"I'm old fashioned," R. said to me in an email, with that link to an article about how tablets have replaced and supplanted netbooks.
In many ways, you have two netbooks: the little one that's been broken since may that I'm fixing and your real laptop. Which is to say: the advancement of netbooks was not, so much, the small form factor, but the fact that they were under powered computer systems meant to be used mostly with web-based applications.
Initially, netbooks were to have low capacity solid state hard drives and run Linux-based OSes. That was cool, for a while, but the cheap solid state drives turned out to perform more poorly than people expected and conventional hard drives became very cheap/available. Also Microsoft got scared and having seen that small-form factor computing was a real thing, adapted its strategy to seriously target these kinds of devices.

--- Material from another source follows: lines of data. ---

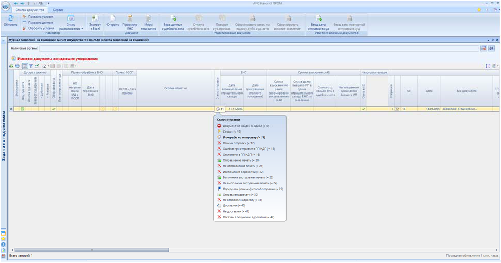Click binoculars search icon beside Налоговые органы
Image resolution: width=501 pixels, height=263 pixels.
491,48
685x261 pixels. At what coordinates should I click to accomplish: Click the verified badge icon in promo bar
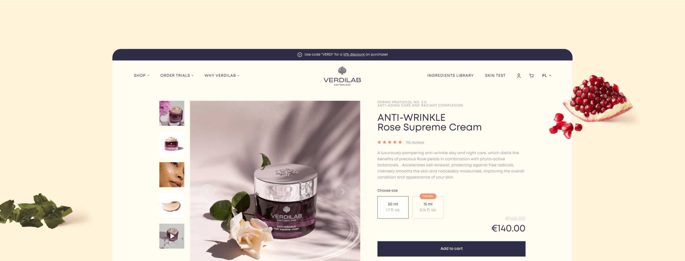[x=300, y=55]
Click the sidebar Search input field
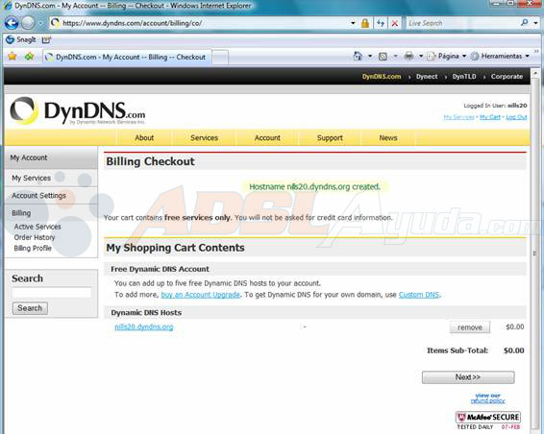The image size is (544, 434). (x=52, y=293)
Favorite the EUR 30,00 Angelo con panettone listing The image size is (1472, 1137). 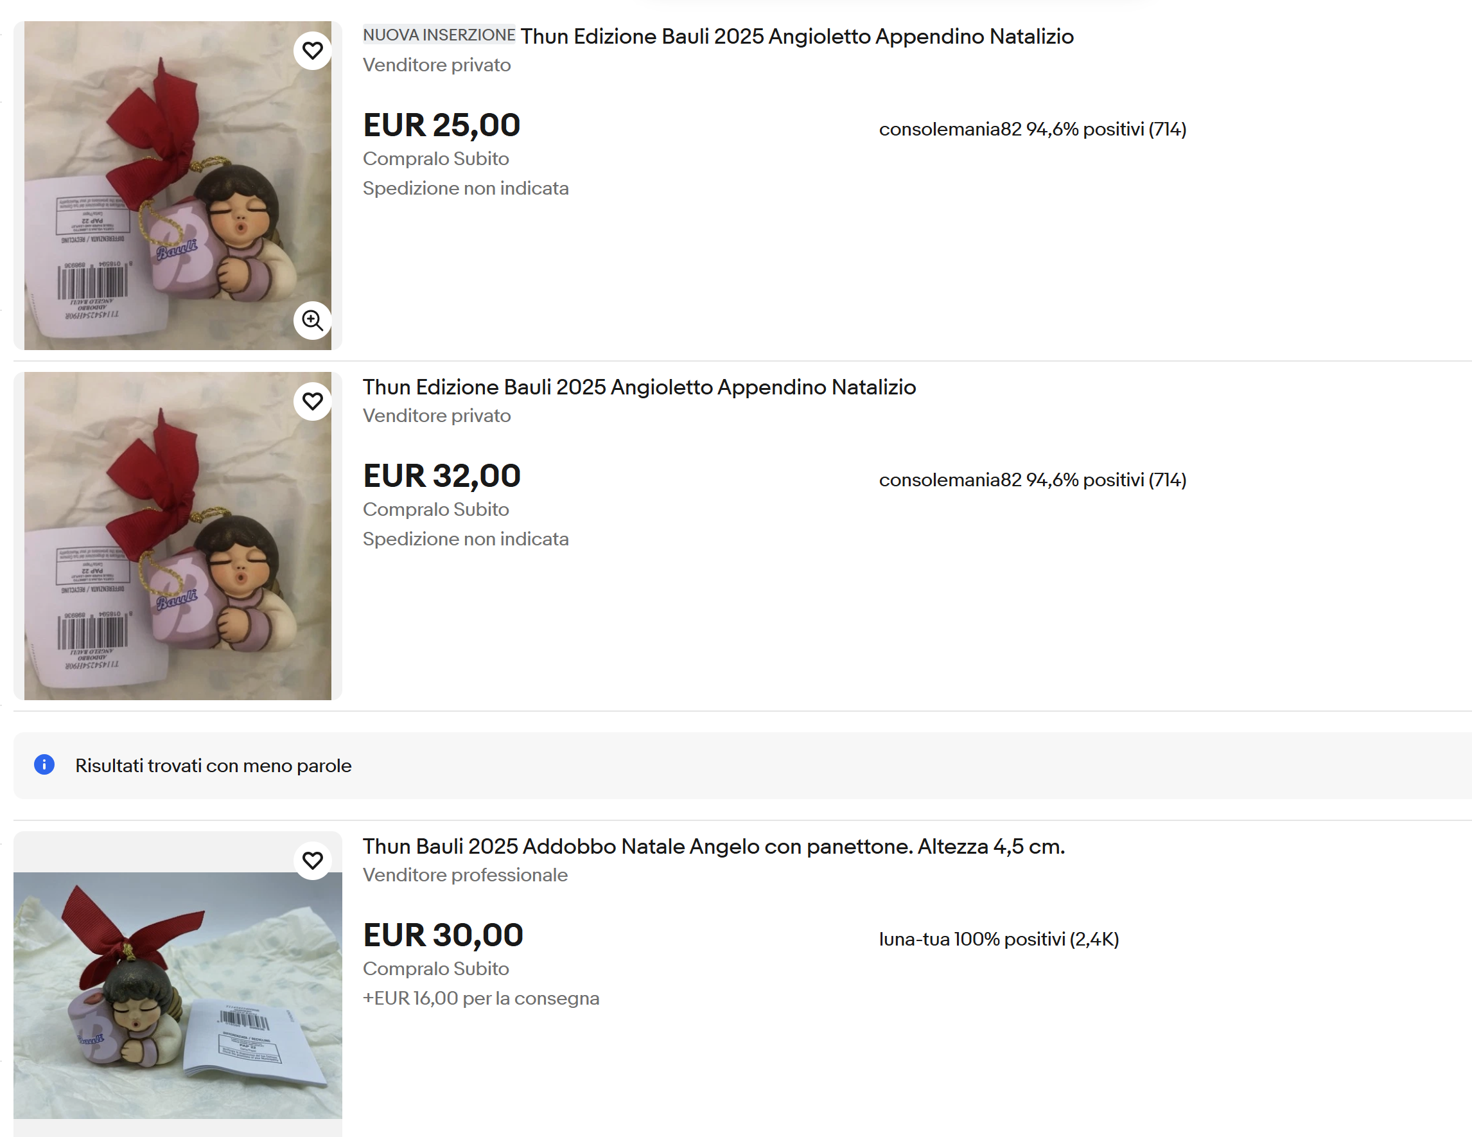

At which point everyone realized that there wasn't a lot of point in making really small laptops: they were hard to type on and fundamentally they did everything for which you needed "big computers." So companies started making "big netbooks." The end result most 14"-15" laptops are basically big netbooks (including having similar resolutions.) The extra size is nice for most mundane uses, and for most the "mobility niche" is filled by smartphones anyway, rendering netbooks-sized device useful. Except they're still around in different packaging.
Technology, I think, rarely fails. Rather, it gets reimplemented and reabsorbed by the next iteration of the technology. If we don't pay attention we may miss the connections between iterations, but they are there.
Interestingly, and perhaps orthogonally, Linux lead the development for netbooks. Though tablets are different, and the history is less easily accessible, I think the same thing is happening there. It'll be interesting to see how that pans out.